Spanish fiestas are often centred on saints, bull fighting, or food. All towns in Spain have their own local festivals and fiestas. On May 15th in Madrid, single women visit the chapel of Ermita de San Isidro, the patron saint of Madrid and patron saint of peasants and labourers. Madrilenians make a pilgrimage to the chapel on this day and celebrate. It is the start of Madrid’s biggest fiesta. The single women go to the chapel and prick their fingers with pins to find a husband. This is just one of the many festivals that make Spain the dynamic colourful country that it is.
The province of Galicia celebrates 85 fiestas per year, which comes down to nearly two fiestas per week. No reason to get bored. You will find many food and wine festivals in Andalucía. Some of the most famous festivals in Spain are: Carnival (best in Tenerife, Cadiz, and Sitges), the Pamplona bull run; Semana Santa (Easter week processions) in Seville and Malaga; La Tomatina, tomato fight in Buñol near Valencia; and the Festival de Patios: during two weeks people open their old patios, which are filled with flowers.
In catholic Spain the three kings is the day families give presents to the children. It is Spain’s equivalent of Western Europe’s Christmas. The Cabalgata de los Reyes Magos (Three wise men parade) takes place on the 5th of January, and presents are given the evening before. The New Year’s Eve tradition is to eat twelve grapes when the clock counts down; one grape for each of the last twelve seconds of the year.
While you’re in Spain make sure to go on a wine tour or visit a local Cava festival; admire the cultural and architectural melting pot of Andalucía while flamenco dancers are emerged in passion on the background; take a different perspective and see the country from sea in a sailing boat; witness the impressive Easter processions of colourful catholic statues during Semana Santa; or see the works of great artists like Gaudi, Goya, Picasso, Dali. And most of all enjoy life like the Spanish do.
In the main tourist hubs, like the Costas and islands, it is sometimes hard to find real Spanish restaurants and local dishes; it’s worth looking for them. Try exploring your new local town just outside the main tourist centres, or visit smaller nearby villages.
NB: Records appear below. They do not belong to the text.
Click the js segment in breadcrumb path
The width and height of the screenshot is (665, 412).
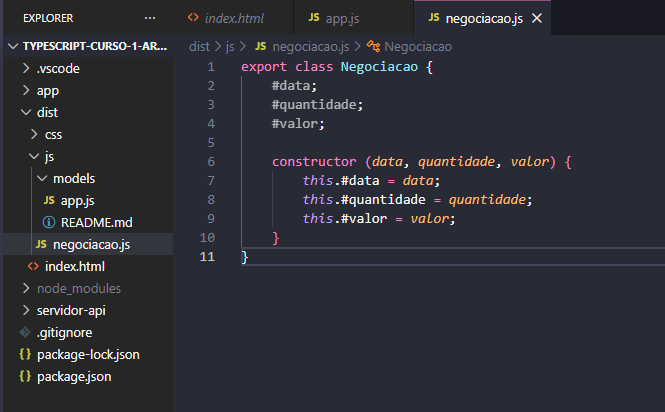[x=230, y=46]
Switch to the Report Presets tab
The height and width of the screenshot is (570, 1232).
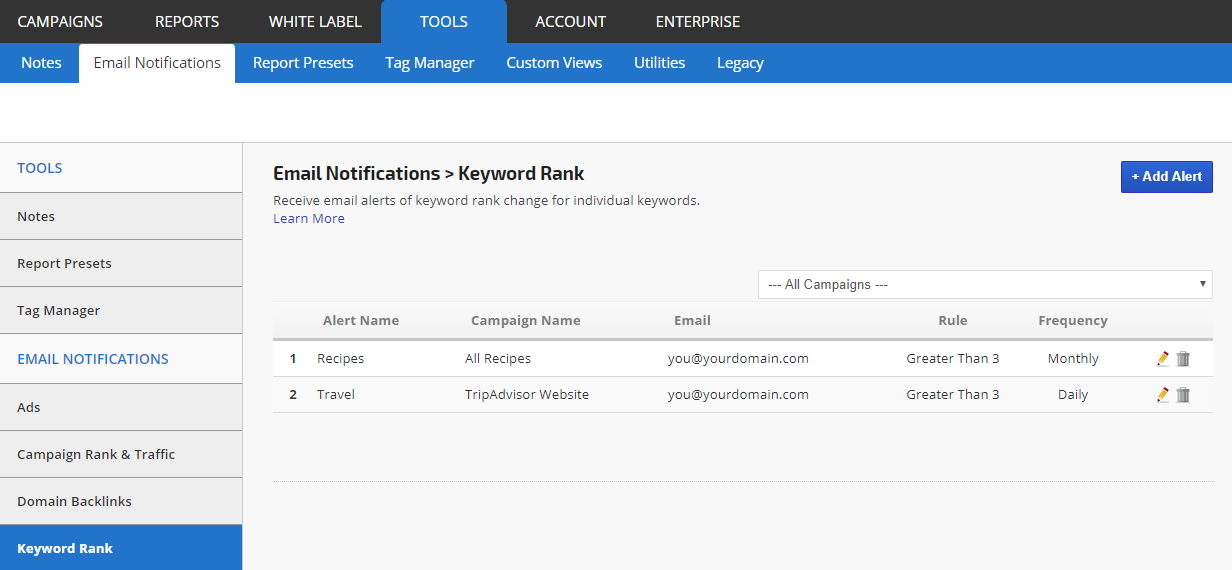pos(303,63)
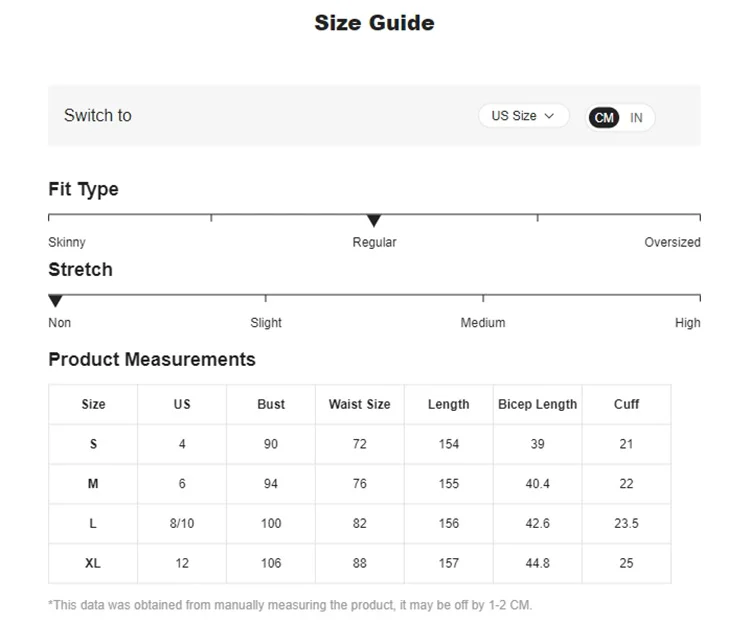The image size is (750, 623).
Task: Select the size XL row label
Action: click(93, 563)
When you go to Spain try to learn some basic phrases in Spanish. Many people don’t speak English and they will warmly appreciate your effort to speak their language. Take a phrasebook with you in case you get stuck and need to ask for help. ‘Hola’ (pronounced ola) means ‘hi’ in Spanish. You can also say ‘buen dia’ in the morning or simply ‘buenas’ during the rest of the day. Spanish, amongst themselves, greet by giving two kisses on the cheeks.